Stored items:
━━━━━━━━━━━━━━━━━━━━
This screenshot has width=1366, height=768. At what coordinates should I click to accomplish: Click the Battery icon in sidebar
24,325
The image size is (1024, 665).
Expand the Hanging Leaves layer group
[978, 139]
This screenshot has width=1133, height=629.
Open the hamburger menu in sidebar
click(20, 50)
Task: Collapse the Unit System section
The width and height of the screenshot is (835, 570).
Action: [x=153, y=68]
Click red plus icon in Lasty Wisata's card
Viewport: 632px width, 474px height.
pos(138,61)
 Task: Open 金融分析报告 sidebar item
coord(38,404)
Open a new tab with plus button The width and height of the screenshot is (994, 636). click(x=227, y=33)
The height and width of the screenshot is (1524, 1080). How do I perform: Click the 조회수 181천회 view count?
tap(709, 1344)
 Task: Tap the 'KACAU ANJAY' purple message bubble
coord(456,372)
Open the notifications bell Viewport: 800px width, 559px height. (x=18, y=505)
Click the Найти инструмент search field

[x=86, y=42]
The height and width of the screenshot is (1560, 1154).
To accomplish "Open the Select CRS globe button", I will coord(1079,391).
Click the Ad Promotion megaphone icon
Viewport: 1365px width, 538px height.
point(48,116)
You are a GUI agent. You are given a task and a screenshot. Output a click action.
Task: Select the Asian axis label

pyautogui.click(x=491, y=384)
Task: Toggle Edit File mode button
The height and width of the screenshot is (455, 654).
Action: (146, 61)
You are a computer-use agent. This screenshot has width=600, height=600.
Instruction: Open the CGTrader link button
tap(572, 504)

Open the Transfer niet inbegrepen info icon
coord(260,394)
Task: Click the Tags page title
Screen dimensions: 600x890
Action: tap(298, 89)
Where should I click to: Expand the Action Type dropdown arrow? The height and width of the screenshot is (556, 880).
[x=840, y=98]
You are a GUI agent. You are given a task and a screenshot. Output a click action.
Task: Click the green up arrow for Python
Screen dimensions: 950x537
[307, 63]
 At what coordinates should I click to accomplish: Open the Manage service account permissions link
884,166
━━━━━━━━━━━━━━━━━━━━
INSTRUCTIONS FOR THE TASK:
In the entries above, find the line with "The width and height of the screenshot is (835, 570)." and the line with "You are a computer-use", then restate word for word both of them and every line between, with nothing more.

THE COMPLETED TASK:
The width and height of the screenshot is (835, 570).
Action: [x=153, y=68]
Click red plus icon in Lasty Wisata's card
Viewport: 632px width, 474px height.
pos(138,61)
 Task: Open 金融分析报告 sidebar item
coord(38,404)
Open a new tab with plus button The width and height of the screenshot is (994, 636). click(x=227, y=33)
The height and width of the screenshot is (1524, 1080). How do I perform: Click the 조회수 181천회 view count?
tap(709, 1344)
 Task: Tap the 'KACAU ANJAY' purple message bubble
coord(456,372)
Open the notifications bell Viewport: 800px width, 559px height. (x=18, y=505)
Click the Найти инструмент search field

[x=86, y=42]
The height and width of the screenshot is (1560, 1154).
To accomplish "Open the Select CRS globe button", I will coord(1079,391).
Click the Ad Promotion megaphone icon
Viewport: 1365px width, 538px height.
point(48,116)
You are a GUI agent. You are given a task and a screenshot. Output a click action.
Task: Select the Asian axis label

pyautogui.click(x=491, y=384)
Task: Toggle Edit File mode button
The height and width of the screenshot is (455, 654).
Action: (146, 61)
You are a computer-use agent. This screenshot has width=600, height=600.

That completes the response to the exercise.